┌─ Selected text

Thursday, March 29, 2007

Dell is singing a new tune

According to this official news from Dell, it seems that they are finally listening to their customers. I guess someone must've beat some sense into the Dell management that the #1 rule in business is to give your customers what they want.

According to the news, they have decided to expand their Linux support to selected desktop and notebook systems. On their official blog, they have posted more information about this. Dell will first certify that the hardware that they sell is supplied with all the necessary drivers to run Linux. That's the primary concern of the users, and not which distribution to support.

All is well in this world then. I'm quite surprised that more than 100,000 people actually took part in the survey. I personally didn't. With a sample size like that, I'm fairly certain that there aren't that many Linux fanboys out there to skew this survey. It's quite possible that a lot of the people who took the survey were IT consultants and managers. The kind of people on the line who will affect purchasing decisions and are sufficiently knowledgeable to know a good decision when they see one.

└─
┌─ Given data

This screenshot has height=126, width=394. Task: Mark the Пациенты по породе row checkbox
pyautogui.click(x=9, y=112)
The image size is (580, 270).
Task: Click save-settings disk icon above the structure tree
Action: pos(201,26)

└─

[Exercises]:
- A) According to the blog post about Dell and Linux, how many people took part in the survey?
- B) Please carry on the blog post about Dell and Linux past its final sentence.
The listing is separate material, apart from the blog post about Dell and Linux.

[Results]:
- A) More than 100,000 people.

- B)
Competition is good. By having a OS choice, Dell may benefit from the leverage it can put on Microsoft. In the past, when there wasn't much demand for Linux, Microsoft could dictate terms. Now, if Dell can show that they can post a profit by selling Linux based machines, and prove to the other Tier 1 vendors that there is *actually* a market for Linux based PCs, Microsoft will suddenly have to play the courter, rather than dictator.

Dell has already shown that it is capable of breaking 'special relationships' when it started shipping AMD based machines side-by-side with Intel ones. It probably lost a significant amount of co-marketing funds from Intel for that. However, it must've made more customers, since they have expanded their AMD based product line from the initial servers, to desktops and notebooks now.

So, I'm fairly certain that Dell has considered the amount of co-marketing funds it's going to lose from Microsoft if it starts shipping Linux based machines side-by-side. However, it has to remember that it's selling boxes, not software. If Linux will help it ship more boxes, then, that's the way to go. Dell must've done their market research and concluded that they will make more money doing this, than by ignoring their customer requests. Now, if only Dell can do something about the design of it's boxes....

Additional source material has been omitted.